Second, cut all subsidies to the market economy. They want to play free market? Let them play free market. The chickens will come back when the ground freezes over. No more socialized costs and privatized profits: if the market is so efficient then it can bloody well take care of itself. If it can.

Third, make the economic system subservient to the political system rather than the other way around (as it is today). Otherwise the will of the people, as communicated through a (future ideal of, or a near-term approximation of) decentralized system of planning combined with effective democracy, cannot be effectively implemented if it goes against what Capital wants. For examples of effective democracy, look at Switzerland's citizen proposal mechanism where anyone who collects 50k verified signatures can put a piece of their own legislation to popular vote.

The central bit here is that the market aspect of society isn't eliminated outright. That'd represent a harsh transition and most people wouldn't be able to go along with it. Rather, it's cut down piece by piece so that it becomes less critical in the everyday lives of John Smith and Janine Random.

Having a market aspect should also be useful in that it is quite efficient at exploring new and unforeseen things, even if in the long run it tends to abusive monopolies (such as in the case of AT&T Bell, Microsoft and so forth). The market's natural boom-bust cycle, once the people are shielded from it, will also provide great opportunities for the state to jump in and purchase, as an equal player in the marketplace, the resources and business of tanked companies and put them to use in serving interests other than private profit.

Communism today works via small, well-defined steps rather than Grand, Ill-Defined Revolutions that everyone supports but no one understands. This way, if we know where we are, where we're going (a reasonably small distance away, but in the right direction nonetheless) and above all how to determine if we've got there, we can make larger changes using a series of smaller changes.

It's not unlike iterative models of software or systems development, really. Of course this model of communism isn't at all popular with the old guard stalinist types... but they'll grow old and die eventually, even if they do not accept that it's the current younger generations' turn to define what Communism means now.

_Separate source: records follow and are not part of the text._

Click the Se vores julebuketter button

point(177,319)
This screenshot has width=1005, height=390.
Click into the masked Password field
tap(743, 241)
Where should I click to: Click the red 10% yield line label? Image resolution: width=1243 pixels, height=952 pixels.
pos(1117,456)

Comment Re:For workers revolution to sweep away capitalism (Score 1) 377

Your current shit's not looking too hot either is it. How long's it been since the last economic bust? 15 years? And now we've got another. Woo hoo.

And freedom? Well take a look at the UK. That's your capitalist freedom right there.

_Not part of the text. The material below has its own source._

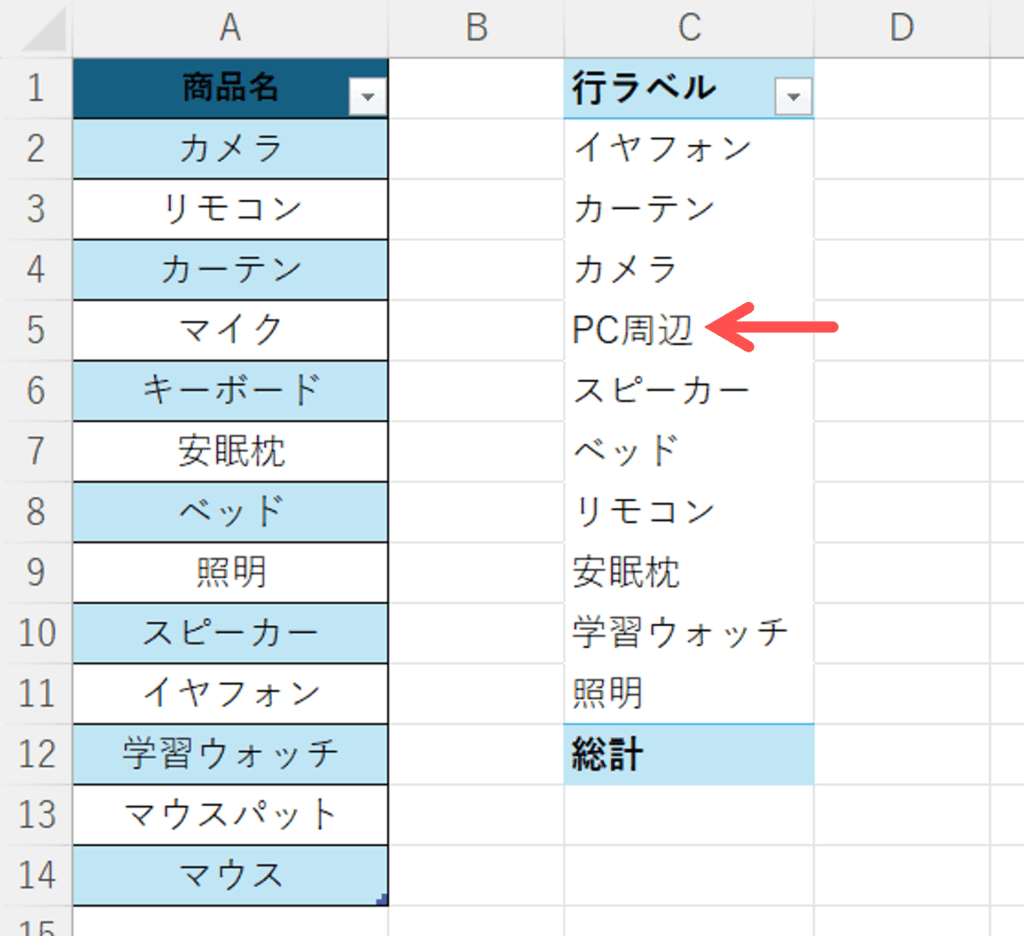This screenshot has width=1024, height=936.
Task: Click the table resize handle below マウス
Action: (382, 901)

It's capitalism whose history is riddled with spectacular failure. In these failures, people end up homeless and dying of exposure on the streets. Middle-class people living out of their cars in all-night parking lots. And these failures have occurred all by themselves, not aided by any external enemy as in the case of the USSR et cetera. Indeed, Cuba is still alive and kicking, as are several south-east asian countries.

In my opinion, this free market stuff is just handwaving and faith in the Invisible Hand that's indistinguishable from the religious sort. It's best suited for ignorant people who don't want to think about how things should work, people who'd rather leave it to the Almighty... and now that it has been, everything is going in the shitter.

Economic planning works. Take a look at any Fortune 500 company: all of those implement a system of economic planning inside them. That nearly a century-old state-level (and a freaking huge state it was, geographically) version failed to last eternally despite bringing Russia out of agrarian society and into the industrial era says absolutely nothing about communism's overall workability!